-- START OF Given passage --
The disadvantage, however, resulting from the long-continued expulsion of the precious metals from the United States, due of late chiefly to those State banks which the writer of the pamphlet represents, was one of the controlling facts which the financial officer of the government had to take into view in considering how the necessary means should be raised. Indeed, the want of the precious metals here in sufficient abundance, and the jealous feeling of other powers, left him no

alternative but to devise a financial system of our own, and independently in part of the precious metals, keeping constantly in view the truth that any system of finance was wholly inferior in importance to the great object of our national preservation.
-- END OF Given passage --
◆ Given exercise:
According to the passage on precious metals, what has the long-continued expulsion of the precious metals from the United States been due to of late?
-- START OF Available data --
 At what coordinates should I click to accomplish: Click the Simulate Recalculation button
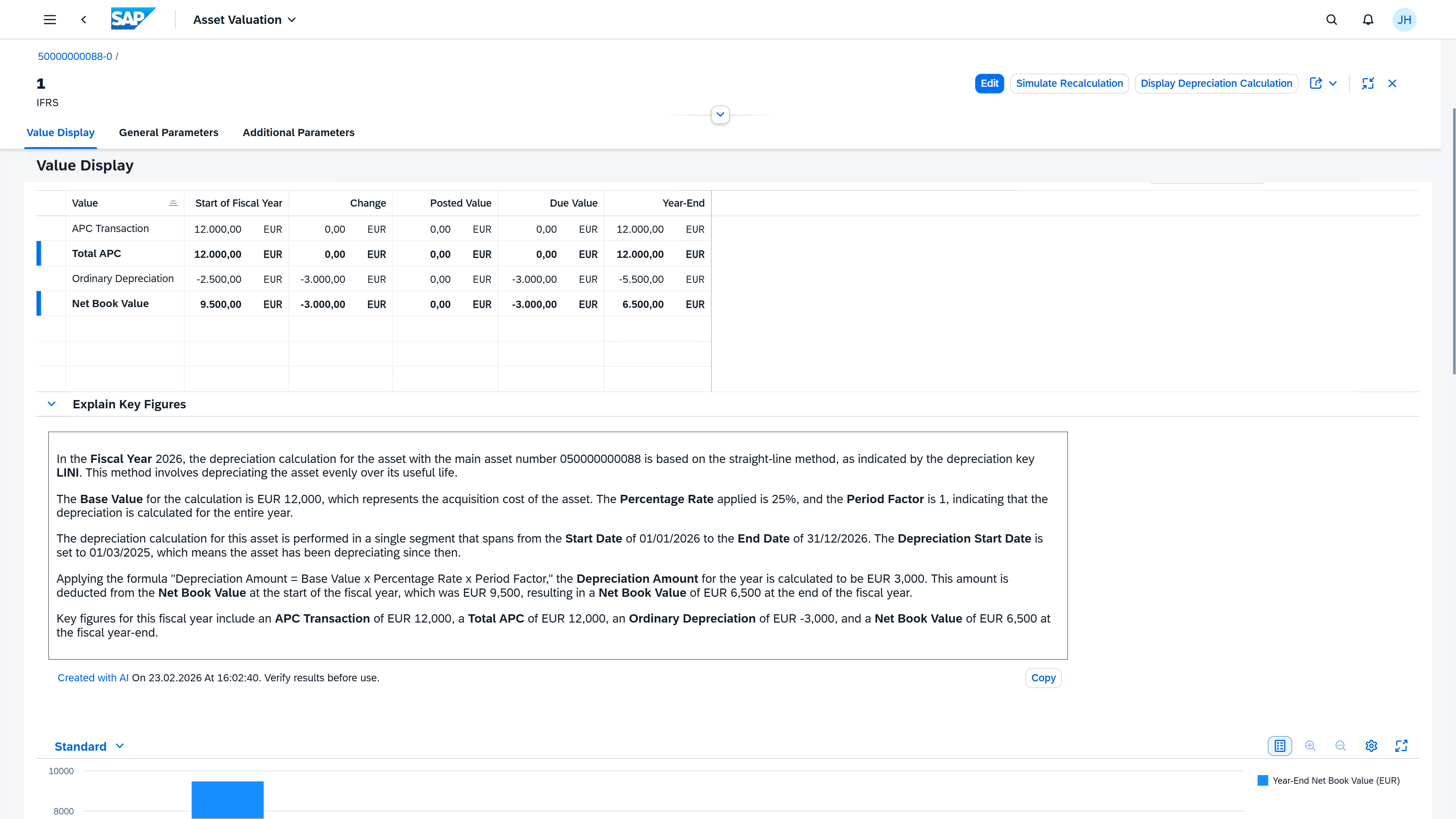[x=1069, y=84]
-- END OF Available data --
◆ Response to the task:
Chiefly to the State banks that the writer of the pamphlet represents.